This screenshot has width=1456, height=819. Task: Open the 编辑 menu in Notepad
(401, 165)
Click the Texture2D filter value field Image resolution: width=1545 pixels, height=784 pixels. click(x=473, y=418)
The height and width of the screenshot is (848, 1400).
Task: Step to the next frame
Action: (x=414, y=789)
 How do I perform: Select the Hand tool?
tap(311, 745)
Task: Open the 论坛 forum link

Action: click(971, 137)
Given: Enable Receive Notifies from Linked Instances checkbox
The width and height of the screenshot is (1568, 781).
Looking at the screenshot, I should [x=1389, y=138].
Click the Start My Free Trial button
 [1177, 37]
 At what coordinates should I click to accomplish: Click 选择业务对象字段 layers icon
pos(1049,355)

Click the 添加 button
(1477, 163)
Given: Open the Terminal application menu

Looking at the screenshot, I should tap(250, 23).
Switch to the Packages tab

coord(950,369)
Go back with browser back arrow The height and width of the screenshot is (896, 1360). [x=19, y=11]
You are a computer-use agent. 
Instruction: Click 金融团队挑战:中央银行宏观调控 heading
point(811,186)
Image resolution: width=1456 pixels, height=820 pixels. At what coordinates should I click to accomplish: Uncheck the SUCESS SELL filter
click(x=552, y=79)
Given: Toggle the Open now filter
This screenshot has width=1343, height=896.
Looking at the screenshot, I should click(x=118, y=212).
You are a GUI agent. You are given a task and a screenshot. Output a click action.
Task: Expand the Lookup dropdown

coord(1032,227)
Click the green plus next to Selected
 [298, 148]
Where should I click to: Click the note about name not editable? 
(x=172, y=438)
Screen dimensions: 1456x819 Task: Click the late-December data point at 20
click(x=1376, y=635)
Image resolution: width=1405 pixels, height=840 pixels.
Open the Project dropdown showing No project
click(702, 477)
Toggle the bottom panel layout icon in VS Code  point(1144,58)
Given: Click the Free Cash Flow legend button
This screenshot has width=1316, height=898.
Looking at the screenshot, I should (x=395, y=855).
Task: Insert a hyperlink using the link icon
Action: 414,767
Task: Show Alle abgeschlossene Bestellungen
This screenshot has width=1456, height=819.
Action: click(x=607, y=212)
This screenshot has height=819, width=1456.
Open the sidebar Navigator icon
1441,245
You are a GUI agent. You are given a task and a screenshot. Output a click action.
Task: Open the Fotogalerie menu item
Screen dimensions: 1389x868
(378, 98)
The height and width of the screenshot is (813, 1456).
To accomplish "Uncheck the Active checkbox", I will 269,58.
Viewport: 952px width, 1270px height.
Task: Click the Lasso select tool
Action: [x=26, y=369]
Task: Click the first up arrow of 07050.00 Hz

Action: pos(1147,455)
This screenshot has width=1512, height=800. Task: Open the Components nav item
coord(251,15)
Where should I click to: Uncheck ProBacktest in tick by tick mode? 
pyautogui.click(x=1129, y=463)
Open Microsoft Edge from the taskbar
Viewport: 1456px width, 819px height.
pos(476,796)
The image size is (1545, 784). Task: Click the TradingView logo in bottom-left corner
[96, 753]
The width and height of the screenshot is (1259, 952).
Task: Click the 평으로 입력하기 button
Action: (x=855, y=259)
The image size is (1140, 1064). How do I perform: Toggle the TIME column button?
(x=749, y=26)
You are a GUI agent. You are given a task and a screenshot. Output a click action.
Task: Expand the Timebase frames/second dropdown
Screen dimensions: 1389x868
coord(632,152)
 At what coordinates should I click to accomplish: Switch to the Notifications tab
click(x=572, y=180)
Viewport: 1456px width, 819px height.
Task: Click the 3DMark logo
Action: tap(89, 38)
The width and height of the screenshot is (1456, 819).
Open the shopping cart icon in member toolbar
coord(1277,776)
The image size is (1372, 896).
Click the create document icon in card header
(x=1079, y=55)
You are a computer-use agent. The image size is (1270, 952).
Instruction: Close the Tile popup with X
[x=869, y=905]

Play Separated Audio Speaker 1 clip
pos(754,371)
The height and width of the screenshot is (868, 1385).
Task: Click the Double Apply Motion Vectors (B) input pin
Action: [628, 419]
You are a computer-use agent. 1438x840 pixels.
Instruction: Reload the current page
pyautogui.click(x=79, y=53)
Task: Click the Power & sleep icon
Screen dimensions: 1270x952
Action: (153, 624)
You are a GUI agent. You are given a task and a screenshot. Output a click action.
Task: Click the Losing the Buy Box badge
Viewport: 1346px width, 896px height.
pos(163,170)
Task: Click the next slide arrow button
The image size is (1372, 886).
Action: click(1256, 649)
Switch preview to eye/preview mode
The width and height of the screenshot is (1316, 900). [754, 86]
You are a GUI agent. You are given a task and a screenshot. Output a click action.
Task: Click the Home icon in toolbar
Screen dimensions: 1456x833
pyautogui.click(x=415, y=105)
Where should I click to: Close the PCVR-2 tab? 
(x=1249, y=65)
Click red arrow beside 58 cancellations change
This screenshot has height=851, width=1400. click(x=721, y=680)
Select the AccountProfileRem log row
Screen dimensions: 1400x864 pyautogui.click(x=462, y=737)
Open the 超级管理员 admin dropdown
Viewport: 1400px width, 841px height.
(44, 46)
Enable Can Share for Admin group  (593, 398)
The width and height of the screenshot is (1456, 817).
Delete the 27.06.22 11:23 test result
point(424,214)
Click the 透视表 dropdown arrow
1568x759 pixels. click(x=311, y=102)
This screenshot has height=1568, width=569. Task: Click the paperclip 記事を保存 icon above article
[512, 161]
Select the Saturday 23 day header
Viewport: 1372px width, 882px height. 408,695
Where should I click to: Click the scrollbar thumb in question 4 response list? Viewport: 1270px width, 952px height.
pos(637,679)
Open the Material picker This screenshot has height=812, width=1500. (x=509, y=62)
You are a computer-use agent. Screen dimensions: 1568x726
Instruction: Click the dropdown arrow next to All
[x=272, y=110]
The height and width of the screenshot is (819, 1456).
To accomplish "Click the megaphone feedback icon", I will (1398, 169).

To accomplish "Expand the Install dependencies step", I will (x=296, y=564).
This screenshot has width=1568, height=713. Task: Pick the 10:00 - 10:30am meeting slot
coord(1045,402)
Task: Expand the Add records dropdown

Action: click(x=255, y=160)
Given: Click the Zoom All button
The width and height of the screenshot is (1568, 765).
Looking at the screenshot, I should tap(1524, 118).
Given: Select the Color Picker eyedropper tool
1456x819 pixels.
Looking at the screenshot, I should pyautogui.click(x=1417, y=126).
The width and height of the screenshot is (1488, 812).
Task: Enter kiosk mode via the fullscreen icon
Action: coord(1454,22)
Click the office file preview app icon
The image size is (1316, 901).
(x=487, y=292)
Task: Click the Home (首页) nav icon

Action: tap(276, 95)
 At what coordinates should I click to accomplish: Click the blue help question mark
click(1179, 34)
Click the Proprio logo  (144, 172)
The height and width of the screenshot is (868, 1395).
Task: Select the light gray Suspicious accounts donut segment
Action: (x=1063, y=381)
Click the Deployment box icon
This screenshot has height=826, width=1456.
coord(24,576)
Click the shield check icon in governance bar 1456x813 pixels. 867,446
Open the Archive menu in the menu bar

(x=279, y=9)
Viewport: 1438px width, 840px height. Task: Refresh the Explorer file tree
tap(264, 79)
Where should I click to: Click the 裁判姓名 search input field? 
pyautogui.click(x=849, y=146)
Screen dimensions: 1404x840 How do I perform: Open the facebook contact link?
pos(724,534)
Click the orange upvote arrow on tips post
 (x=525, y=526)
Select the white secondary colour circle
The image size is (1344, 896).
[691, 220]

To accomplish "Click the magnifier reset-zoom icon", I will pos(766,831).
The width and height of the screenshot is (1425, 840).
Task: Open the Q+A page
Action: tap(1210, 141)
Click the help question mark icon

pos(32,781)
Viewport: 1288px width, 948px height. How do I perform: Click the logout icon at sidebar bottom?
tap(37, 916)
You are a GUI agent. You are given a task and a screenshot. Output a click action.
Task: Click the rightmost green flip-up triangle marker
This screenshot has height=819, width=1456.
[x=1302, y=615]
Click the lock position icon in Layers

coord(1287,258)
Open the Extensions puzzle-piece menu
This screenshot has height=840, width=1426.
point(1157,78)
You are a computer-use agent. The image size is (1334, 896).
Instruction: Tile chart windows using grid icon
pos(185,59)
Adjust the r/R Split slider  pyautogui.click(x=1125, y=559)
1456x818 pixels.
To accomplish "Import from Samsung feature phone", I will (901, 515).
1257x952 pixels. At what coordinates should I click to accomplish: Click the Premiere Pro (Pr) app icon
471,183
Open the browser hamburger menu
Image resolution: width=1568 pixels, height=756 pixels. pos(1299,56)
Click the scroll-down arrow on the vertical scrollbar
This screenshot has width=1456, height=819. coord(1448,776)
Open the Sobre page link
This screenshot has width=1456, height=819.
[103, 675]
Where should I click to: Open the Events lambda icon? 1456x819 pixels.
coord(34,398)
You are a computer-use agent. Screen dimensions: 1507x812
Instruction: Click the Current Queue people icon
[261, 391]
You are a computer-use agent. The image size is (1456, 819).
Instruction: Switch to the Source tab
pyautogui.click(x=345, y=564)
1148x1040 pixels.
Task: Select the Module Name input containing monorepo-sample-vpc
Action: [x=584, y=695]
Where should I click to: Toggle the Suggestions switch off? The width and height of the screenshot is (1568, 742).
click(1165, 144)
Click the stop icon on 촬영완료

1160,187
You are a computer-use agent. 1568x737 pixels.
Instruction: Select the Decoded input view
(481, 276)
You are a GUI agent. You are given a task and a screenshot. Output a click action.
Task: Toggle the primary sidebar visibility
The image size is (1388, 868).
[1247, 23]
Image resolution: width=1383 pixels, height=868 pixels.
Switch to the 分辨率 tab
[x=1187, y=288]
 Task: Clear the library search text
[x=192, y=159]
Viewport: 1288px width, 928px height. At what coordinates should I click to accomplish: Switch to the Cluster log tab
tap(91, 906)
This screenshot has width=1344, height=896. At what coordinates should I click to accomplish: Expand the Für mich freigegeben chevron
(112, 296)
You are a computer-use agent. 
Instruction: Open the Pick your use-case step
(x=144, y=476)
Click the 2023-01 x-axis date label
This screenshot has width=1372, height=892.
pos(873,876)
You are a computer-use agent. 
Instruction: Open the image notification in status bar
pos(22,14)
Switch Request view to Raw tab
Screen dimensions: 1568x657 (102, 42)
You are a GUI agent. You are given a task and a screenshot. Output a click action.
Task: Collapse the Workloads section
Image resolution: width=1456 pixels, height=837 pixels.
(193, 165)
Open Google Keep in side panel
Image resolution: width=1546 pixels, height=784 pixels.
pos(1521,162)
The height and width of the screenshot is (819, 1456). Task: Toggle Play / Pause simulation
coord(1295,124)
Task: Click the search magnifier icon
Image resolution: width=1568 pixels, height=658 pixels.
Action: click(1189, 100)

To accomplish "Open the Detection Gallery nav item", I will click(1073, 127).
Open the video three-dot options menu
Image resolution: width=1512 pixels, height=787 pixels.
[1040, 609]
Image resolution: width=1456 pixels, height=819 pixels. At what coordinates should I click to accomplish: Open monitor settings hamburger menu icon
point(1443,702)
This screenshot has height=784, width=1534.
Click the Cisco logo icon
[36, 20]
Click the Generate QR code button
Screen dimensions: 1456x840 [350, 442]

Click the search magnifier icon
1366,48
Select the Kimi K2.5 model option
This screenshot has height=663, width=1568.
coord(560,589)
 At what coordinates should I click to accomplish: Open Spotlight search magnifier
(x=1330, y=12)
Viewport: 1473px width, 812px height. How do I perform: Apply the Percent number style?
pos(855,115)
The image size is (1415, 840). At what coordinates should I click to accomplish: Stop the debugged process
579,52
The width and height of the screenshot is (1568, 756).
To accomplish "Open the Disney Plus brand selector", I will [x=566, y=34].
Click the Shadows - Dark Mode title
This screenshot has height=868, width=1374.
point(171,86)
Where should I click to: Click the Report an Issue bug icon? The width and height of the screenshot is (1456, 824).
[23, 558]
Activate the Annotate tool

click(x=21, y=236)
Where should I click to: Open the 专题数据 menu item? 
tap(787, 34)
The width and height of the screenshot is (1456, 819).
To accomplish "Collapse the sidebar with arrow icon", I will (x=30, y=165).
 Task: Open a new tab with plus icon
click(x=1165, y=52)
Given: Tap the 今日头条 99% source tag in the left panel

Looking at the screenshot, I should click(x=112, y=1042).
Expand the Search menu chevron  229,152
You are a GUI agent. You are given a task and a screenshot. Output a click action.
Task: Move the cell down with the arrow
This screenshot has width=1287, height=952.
━━━━
[Work to complete]: Filter the entries above and return only the lines holding "Enable".

[Answer to the exercise]:
Given: Enable Receive Notifies from Linked Instances checkbox
Enable Can Share for Admin group  (593, 398)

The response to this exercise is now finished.